Según los especialistas, el máximo dirigente identificó con claridad las "cuatro deficiencias" que deben corregirse con urgencia y planteó "tres grandes transformaciones" destinadas a fortalecer el papel de la cultura como uno de los pilares del desarrollo nacional.
La fotógrafa Tran Thi Thu Dong, vicepresidenta de la Alianza de Asociaciones de Literatura y Artes de Vietnam y presidenta de la Asociación de Artistas Fotográficos de Vietnam, calificó el discurso de To Lam como franco, científico y estrechamente vinculado con la realidad.
A su juicio, el dirigente reconoció que, pese a los avances logrados durante los primeros seis meses de aplicación de la Resolución 80-NQ/TW del Buró Político sobre el desarrollo de la cultura vietnamita, persisten importantes brechas entre las directrices y los resultados concretos, así como entre los programas y su impacto efectivo.
En ese sentido, señaló que las deficiencias mencionadas por To Lam apuntan directamente a los principales cuellos de botella del sector, entre ellos la escasa presencia de los valores culturales vietnamitas en el entorno digital, el lento proceso de digitalización del patrimonio, la limitada capacidad para desarrollar productos culturales y la falta de sincronización entre las instituciones y el ecosistema de las industrias culturales.
Frente a estos desafíos, las "tres grandes transformaciones" propuestas consisten en pasar de considerar la cultura como un simple sector a reconocerla como una base espiritual, un pilar y un nuevo motor del crecimiento; ampliar su desarrollo tanto en el espacio físico como en el digital; y evolucionar de un enfoque centrado exclusivamente en la preservación hacia otro que combine la conservación con la creación.
Para Thu Dong, el eje central de estas transformaciones radica en sustituir una mentalidad de gestión por otra orientada a la construcción y al desarrollo.
La funcionaria agregó que To Lam también llamó la atención sobre el hecho de que una parte de la población, especialmente los jóvenes, conoce y asimila con mayor facilidad la cultura extranjera que los propios valores nacionales. Advirtió que, si la cultura vietnamita no logra una presencia atractiva en el entorno digital, el país podría perder progresivamente la capacidad de orientar los valores culturales en su propio espacio.
En su opinión, el discurso reviste especial importancia porque no solo establece una orientación estratégica, sino que también define acciones concretas para llevarla a la práctica.

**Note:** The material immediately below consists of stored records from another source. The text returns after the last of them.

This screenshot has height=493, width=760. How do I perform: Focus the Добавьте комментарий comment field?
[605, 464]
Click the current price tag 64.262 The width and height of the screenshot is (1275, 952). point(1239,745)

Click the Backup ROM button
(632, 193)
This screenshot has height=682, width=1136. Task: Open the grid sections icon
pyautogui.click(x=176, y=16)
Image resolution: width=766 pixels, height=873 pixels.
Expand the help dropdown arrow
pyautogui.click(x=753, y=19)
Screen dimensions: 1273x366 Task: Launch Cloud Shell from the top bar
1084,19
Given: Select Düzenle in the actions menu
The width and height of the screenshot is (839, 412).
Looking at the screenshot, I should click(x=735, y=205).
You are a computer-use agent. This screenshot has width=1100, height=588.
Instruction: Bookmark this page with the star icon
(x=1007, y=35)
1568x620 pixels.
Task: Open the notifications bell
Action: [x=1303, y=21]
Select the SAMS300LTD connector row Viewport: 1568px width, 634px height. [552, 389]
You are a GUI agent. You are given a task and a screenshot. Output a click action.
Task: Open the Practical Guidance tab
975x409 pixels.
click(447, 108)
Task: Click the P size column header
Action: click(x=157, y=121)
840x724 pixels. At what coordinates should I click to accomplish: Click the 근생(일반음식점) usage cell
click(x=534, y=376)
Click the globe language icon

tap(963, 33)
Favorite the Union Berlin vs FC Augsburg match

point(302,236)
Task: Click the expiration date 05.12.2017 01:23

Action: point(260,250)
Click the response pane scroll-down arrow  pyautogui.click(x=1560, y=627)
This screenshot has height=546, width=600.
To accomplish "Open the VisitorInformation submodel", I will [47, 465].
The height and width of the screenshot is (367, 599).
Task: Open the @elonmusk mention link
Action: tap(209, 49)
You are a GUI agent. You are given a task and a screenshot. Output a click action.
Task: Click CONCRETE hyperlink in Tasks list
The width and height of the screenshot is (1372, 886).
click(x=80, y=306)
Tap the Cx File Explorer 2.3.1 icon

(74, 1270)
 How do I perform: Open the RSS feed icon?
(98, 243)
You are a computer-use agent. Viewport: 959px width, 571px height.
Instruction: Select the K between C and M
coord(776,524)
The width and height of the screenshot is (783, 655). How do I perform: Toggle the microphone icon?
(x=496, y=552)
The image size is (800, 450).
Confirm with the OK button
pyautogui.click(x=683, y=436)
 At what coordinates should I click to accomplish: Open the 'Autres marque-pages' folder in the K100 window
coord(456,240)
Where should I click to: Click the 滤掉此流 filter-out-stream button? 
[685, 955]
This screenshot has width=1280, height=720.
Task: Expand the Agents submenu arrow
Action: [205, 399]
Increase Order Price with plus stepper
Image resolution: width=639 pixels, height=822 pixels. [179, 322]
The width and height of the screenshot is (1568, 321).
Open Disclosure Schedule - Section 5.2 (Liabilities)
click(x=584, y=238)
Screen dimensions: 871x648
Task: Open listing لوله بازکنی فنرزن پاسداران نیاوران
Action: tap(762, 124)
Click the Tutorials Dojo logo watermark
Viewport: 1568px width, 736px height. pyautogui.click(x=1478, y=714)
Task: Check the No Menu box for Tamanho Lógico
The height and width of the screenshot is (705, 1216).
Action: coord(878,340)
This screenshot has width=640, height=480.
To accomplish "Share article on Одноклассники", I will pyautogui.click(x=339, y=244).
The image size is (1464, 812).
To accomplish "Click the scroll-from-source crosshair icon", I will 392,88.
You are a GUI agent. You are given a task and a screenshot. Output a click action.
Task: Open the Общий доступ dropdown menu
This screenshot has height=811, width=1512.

Por su parte, el doctor Dang Vu Canh Linh, subdirector del Instituto de Formación de Cuadros e Investigación Científica del Comité Central del Frente de la Patria de Vietnam, consideró que la identificación de las "cuatro deficiencias" y la exigencia de impulsar las "tres grandes transformaciones" constituyen una directriz clave para construir un pensamiento estratégico y orientado al desarrollo cultural en la etapa actual.
El especialista afirmó que el discurso identifica con claridad los obstáculos que impiden convertir la cultura en un recurso endógeno, una fuente de poder blando y un motor de la competitividad nacional. Para alcanzar ese objetivo, subrayó la necesidad de seguir perfeccionando las instituciones, las políticas y el ecosistema de desarrollo cultural.
Asimismo, destacó que la intervención de To Lam permite traducir la Resolución 80-NQ/TW, hasta ahora concebida como un conjunto de orientaciones estratégicas, en un programa de acción con objetivos definidos, responsabilidades claras, resultados medibles, plazos de ejecución y criterios de evaluación.
Artistas e investigadores coincidieron en expresar su confianza en que, si estas orientaciones se implementan de manera decidida y coordinada, la cultura vietnamita experimentará una profunda transformación y consolidará su papel como base espiritual y motor del desarrollo sostenible del país en la nueva era.